[Task prompt]
Of all the lines below, output only those starting at the one with "Task: Open the Sign Up link" and ending at the one with "This screenshot has height=450, width=800.", both ends included, exactly as written.

[Supplied data]
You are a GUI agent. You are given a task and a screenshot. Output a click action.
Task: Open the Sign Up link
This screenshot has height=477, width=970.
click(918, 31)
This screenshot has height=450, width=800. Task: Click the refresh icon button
* * *
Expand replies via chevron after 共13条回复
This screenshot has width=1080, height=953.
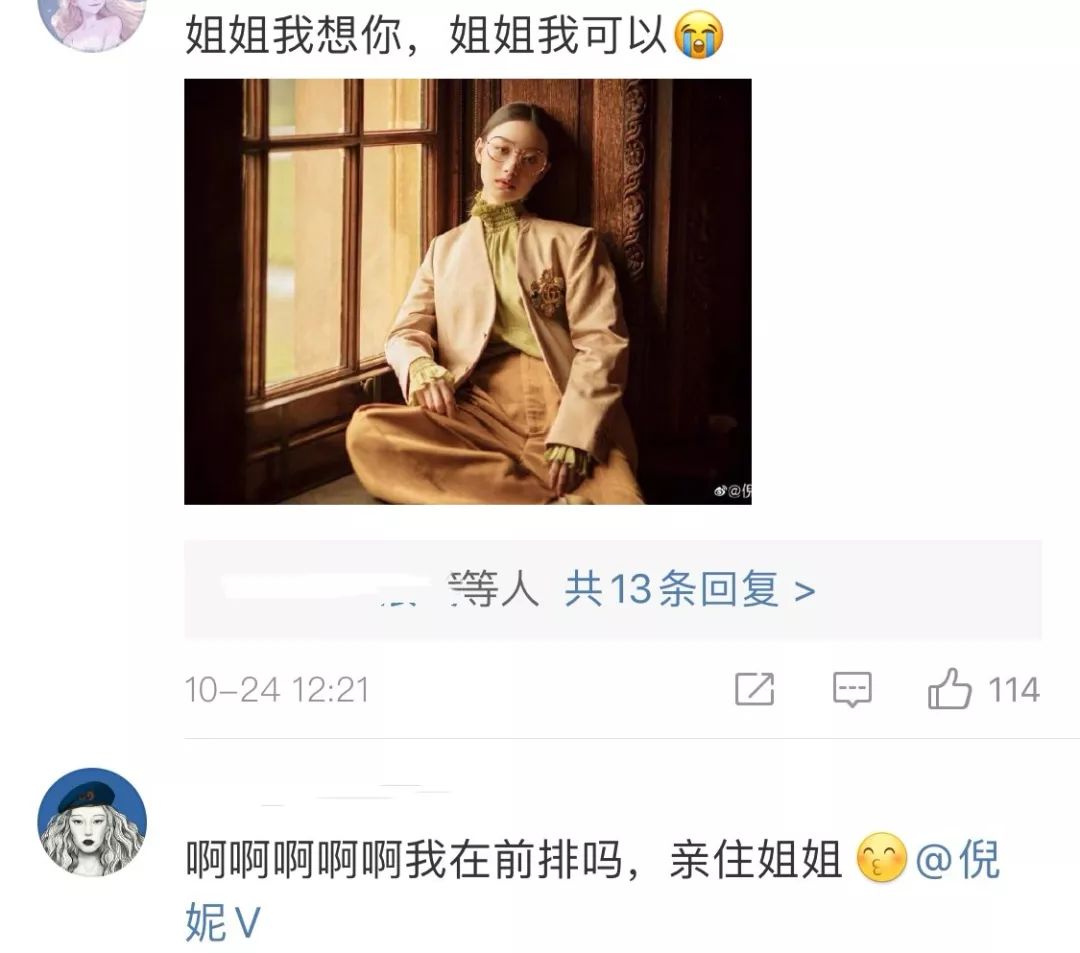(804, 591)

[Solution for this task]
Task: Open the Sign Up link
This screenshot has height=477, width=970.
click(918, 31)
This screenshot has height=450, width=800. Task: Click the refresh icon button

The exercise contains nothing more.